Cook County is proposing changes to the RLTO ordinance.  The only exemptions to this new ordinance at this point would be Chicago, Evanston, and Oak Park because they already have a similar ordinance in place.  This means if you are a landlord in Barrington, Schaumburg, Berwyn, Tinley Park, Lansing, or any of the other 131 municipalities you will be affected.

Some of these changes match the CRLTO in Chicago, but this new ordinance takes a step further in the direction of benefiting the tenant.  Here are just a few examples in both the original and proposed substitute version.

  • Late Fees – The ordinance would set a specific cap to the amount of late fees a Landlord can charge each month.  Both the original and proposed changes set the limits on late fees to $10 per month for the first $1,500 of rent and the 5% additional for rent above that.  $2,000 monthly rent would be a $35 max late fee you can charge.

  • Security Deposit – Like most of us do in Chicago, we work around the security deposit laws by accepting Non-Refundable Move-In Fees, however, this ordinance would not allow the collection of a non-refundable fee.

  • Lease Renewals –  Both the original and proposed changes say that no tenant should be required to sign a lease renewal more than 90 days prior to the termination date of the rental agreement.

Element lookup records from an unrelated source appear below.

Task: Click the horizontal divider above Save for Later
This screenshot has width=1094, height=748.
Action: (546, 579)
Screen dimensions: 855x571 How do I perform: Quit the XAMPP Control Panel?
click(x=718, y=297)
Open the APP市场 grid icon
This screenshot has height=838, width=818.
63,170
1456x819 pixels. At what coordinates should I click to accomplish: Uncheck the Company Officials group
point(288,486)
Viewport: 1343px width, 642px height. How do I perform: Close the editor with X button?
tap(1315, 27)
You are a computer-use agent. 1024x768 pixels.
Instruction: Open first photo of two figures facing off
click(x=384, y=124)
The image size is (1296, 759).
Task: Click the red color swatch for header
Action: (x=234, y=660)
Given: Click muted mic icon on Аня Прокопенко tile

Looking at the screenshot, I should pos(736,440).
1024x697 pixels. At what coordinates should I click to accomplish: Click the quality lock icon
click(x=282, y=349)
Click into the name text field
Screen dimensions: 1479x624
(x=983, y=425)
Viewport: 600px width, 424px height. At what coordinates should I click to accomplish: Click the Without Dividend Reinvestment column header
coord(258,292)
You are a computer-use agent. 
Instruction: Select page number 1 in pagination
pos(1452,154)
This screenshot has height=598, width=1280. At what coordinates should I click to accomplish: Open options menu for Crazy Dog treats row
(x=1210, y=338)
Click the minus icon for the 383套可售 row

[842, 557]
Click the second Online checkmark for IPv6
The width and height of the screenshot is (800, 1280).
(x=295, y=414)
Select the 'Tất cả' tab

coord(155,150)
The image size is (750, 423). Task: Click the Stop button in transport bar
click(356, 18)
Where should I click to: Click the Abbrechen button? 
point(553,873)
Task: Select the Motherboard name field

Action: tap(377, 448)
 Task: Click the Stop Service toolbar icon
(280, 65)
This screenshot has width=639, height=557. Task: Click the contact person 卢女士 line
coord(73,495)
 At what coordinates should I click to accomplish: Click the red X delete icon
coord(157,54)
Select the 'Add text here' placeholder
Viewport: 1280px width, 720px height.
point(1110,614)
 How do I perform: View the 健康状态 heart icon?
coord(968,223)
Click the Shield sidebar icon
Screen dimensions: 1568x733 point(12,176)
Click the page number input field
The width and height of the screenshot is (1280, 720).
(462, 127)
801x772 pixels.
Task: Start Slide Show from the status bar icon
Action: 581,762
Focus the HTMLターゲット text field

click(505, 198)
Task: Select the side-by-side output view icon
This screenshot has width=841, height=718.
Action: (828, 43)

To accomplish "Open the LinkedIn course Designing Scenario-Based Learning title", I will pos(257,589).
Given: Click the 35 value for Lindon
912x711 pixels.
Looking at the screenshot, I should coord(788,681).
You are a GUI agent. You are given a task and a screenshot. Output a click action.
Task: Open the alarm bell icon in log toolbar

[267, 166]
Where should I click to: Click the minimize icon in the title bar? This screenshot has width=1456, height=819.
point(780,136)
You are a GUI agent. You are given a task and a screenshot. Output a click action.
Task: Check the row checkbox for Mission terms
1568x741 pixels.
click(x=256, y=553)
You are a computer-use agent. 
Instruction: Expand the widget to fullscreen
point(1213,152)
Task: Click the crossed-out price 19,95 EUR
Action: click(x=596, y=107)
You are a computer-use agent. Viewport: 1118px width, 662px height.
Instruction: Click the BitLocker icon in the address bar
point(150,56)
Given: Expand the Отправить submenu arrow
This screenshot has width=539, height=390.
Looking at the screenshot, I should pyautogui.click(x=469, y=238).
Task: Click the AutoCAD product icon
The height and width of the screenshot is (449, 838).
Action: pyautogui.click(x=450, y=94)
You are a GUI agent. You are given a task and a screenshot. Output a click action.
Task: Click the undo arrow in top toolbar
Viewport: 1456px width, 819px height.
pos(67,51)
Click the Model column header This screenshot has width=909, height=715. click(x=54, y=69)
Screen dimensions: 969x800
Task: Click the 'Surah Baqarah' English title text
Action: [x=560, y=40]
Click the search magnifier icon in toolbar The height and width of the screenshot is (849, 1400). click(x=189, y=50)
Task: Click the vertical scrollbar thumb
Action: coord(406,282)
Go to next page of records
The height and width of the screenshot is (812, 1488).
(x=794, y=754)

  • Security Deposit Interest –  Both the original and proposed changes say that all security deposits be held in an interest-bearing account within an Illinois financial institution.

  • Focus On Conditions – In both the original and proposed versions there is a large focus on penalties to owners that do not maintain a certain level of conditions to the property.  Landlords need to keep their property safe and address ongoing and capital improvements but this ordinance has it written to be very subjective or in a way that Landlords will find themselves guilty until proven innocent.

  • Disclosure Of Costs – Landlords would be responsible for disclosing utility costs for the previous 12 months of a rental unit.

  • Abandonment and Property – If the tenant left any personal property that is of little value, the landlord must notify the tenant that the items will be disposed of.  After sending the notice the landlord shall store all personal property of the tenant in a place of safekeeping.

The likelihood that some version of this ordinance will pass before the end of 2021 is very high.  The original proposal suggests all terms becoming effective immediately but the proposed change includes an effective date of June 2021.

We’re going to monitor this and will provide updates.